- Exercise: Please count the lines with the word "computer" in the material below, then state the number by itself.

- Provided records:
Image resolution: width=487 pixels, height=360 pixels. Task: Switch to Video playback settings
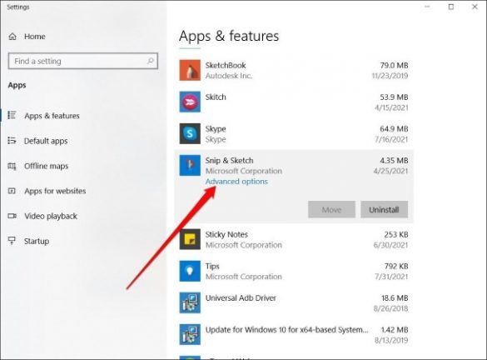click(x=50, y=216)
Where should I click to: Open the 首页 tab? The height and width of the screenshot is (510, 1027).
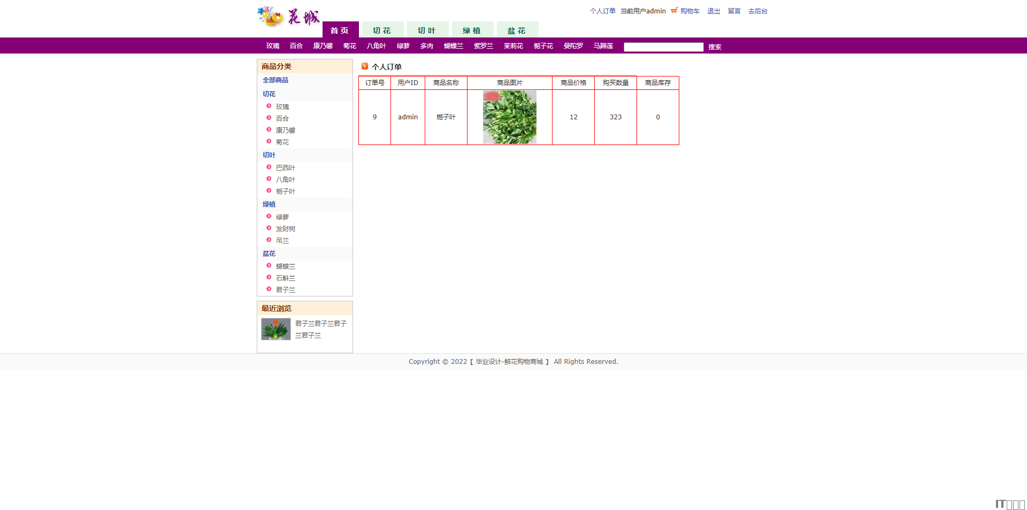pos(340,31)
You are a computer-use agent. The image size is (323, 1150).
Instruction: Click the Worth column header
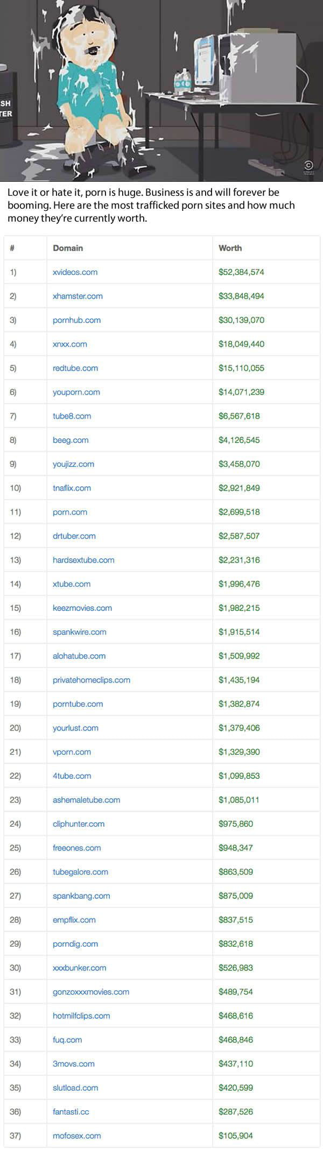point(230,248)
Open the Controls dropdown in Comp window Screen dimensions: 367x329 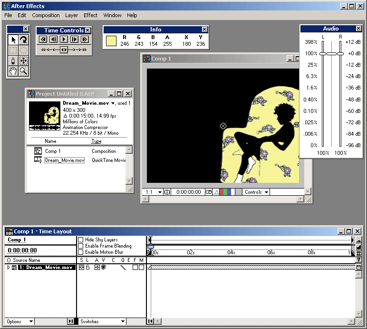pos(256,192)
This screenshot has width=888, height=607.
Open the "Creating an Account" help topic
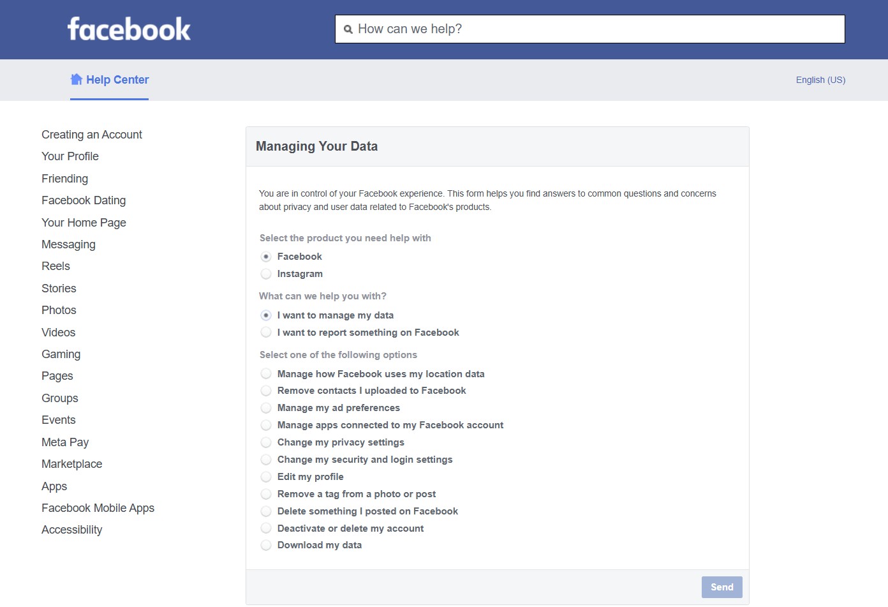click(x=91, y=135)
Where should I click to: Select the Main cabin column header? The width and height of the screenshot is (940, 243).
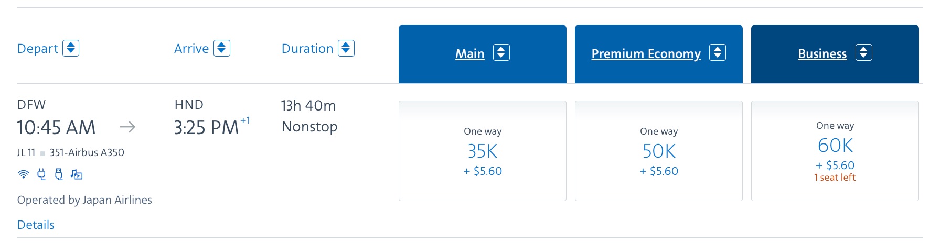tap(470, 54)
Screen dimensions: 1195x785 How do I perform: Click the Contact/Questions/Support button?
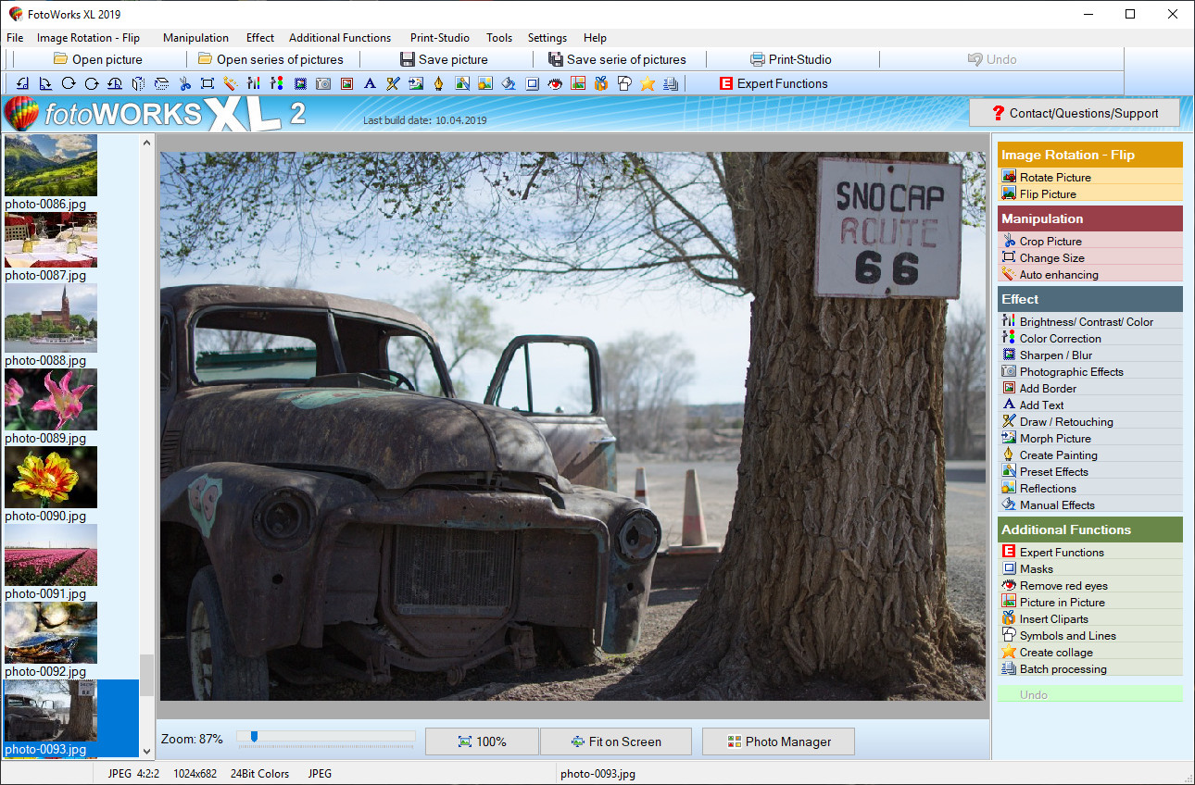click(1075, 113)
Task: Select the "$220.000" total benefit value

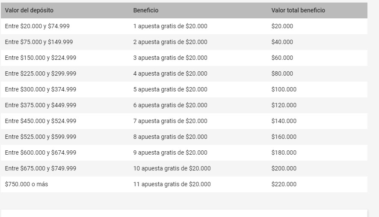Action: click(284, 184)
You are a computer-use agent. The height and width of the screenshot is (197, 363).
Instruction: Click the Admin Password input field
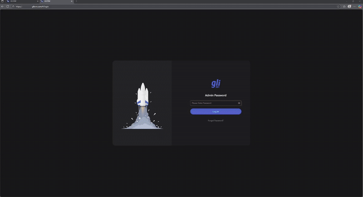(213, 103)
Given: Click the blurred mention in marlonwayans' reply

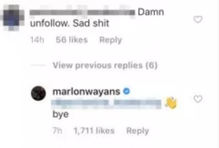Looking at the screenshot, I should 106,104.
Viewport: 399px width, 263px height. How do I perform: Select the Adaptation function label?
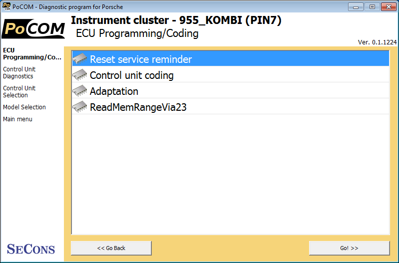tap(114, 91)
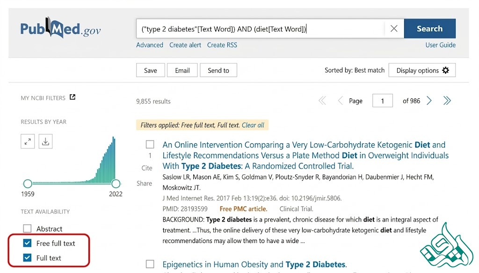Open My NCBI Filters external link icon

coord(73,97)
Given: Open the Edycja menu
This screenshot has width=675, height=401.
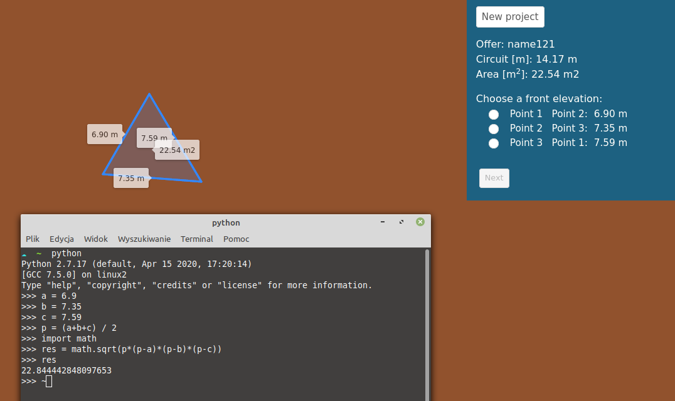Looking at the screenshot, I should 61,239.
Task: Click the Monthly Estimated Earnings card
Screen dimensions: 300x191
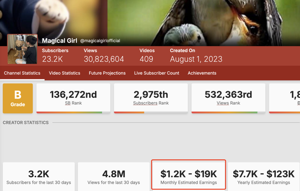Action: click(x=189, y=174)
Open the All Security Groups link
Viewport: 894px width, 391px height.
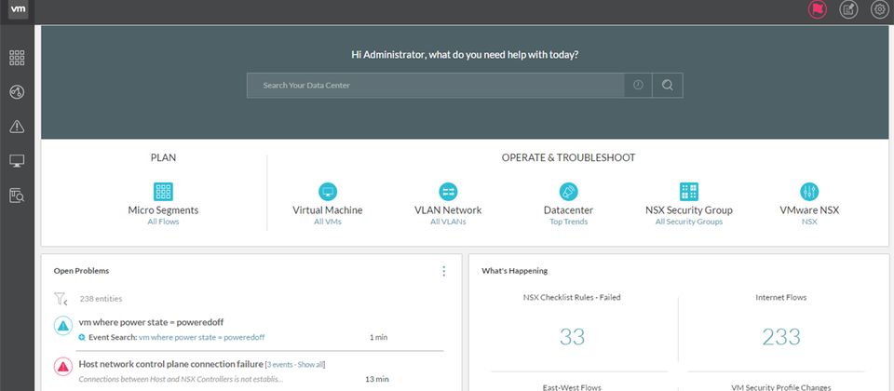pyautogui.click(x=688, y=222)
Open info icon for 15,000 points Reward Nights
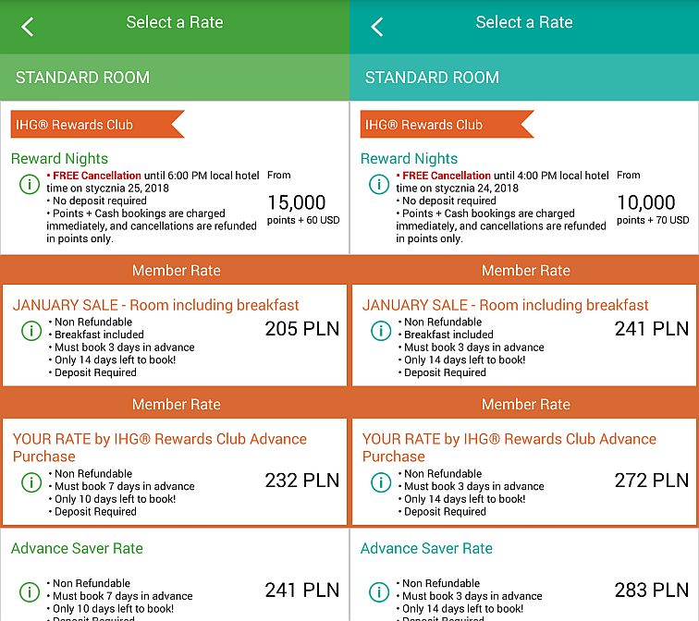This screenshot has width=699, height=621. (x=30, y=184)
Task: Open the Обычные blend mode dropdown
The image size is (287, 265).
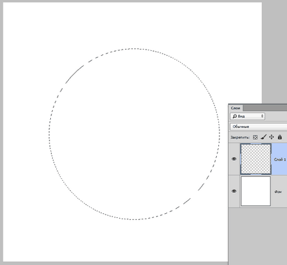Action: tap(259, 127)
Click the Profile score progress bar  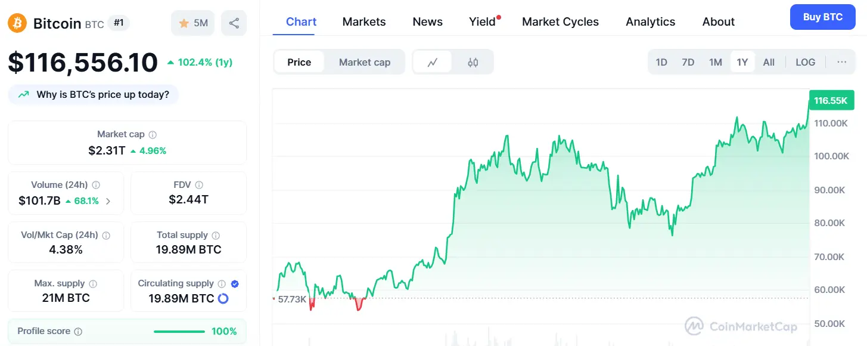tap(179, 332)
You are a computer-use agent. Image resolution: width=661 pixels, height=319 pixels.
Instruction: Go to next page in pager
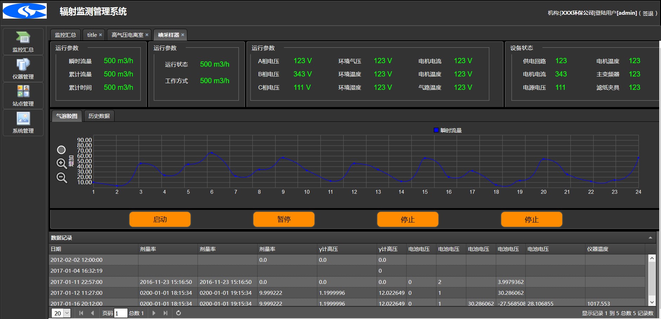tap(154, 313)
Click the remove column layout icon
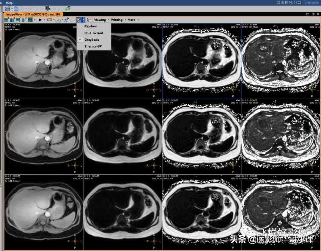 (x=24, y=20)
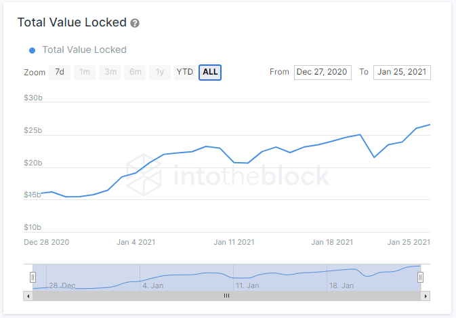
Task: Click the From date field
Action: coord(323,72)
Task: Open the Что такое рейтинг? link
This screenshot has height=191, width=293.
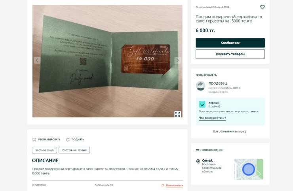Action: [x=213, y=118]

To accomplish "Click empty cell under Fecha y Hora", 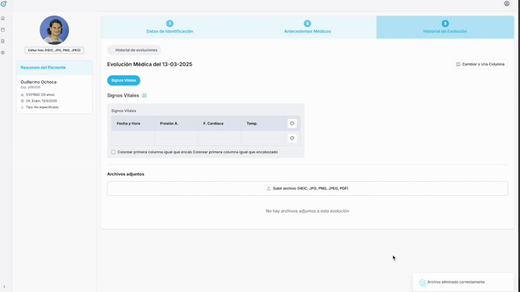I will tap(133, 138).
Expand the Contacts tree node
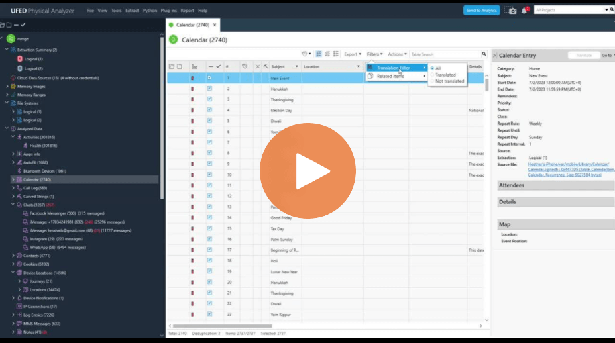This screenshot has height=343, width=615. 13,256
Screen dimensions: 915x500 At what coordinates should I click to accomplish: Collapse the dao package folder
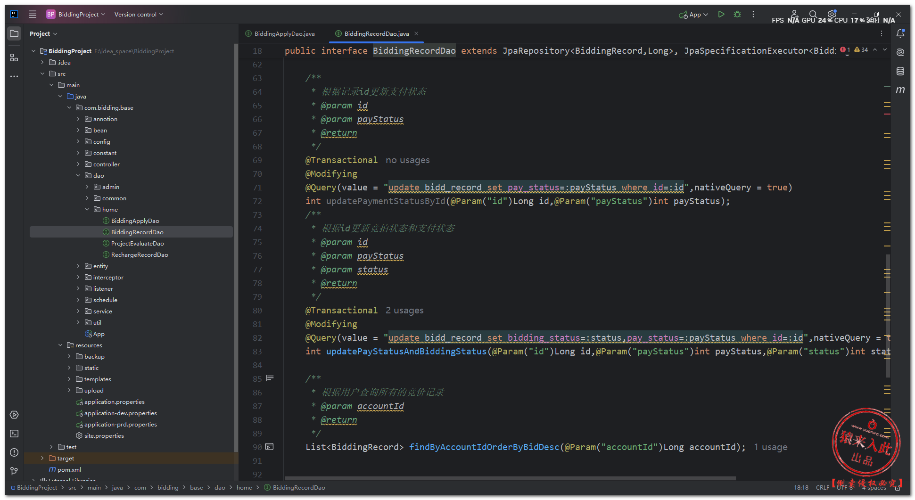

- Answer to this problem: 3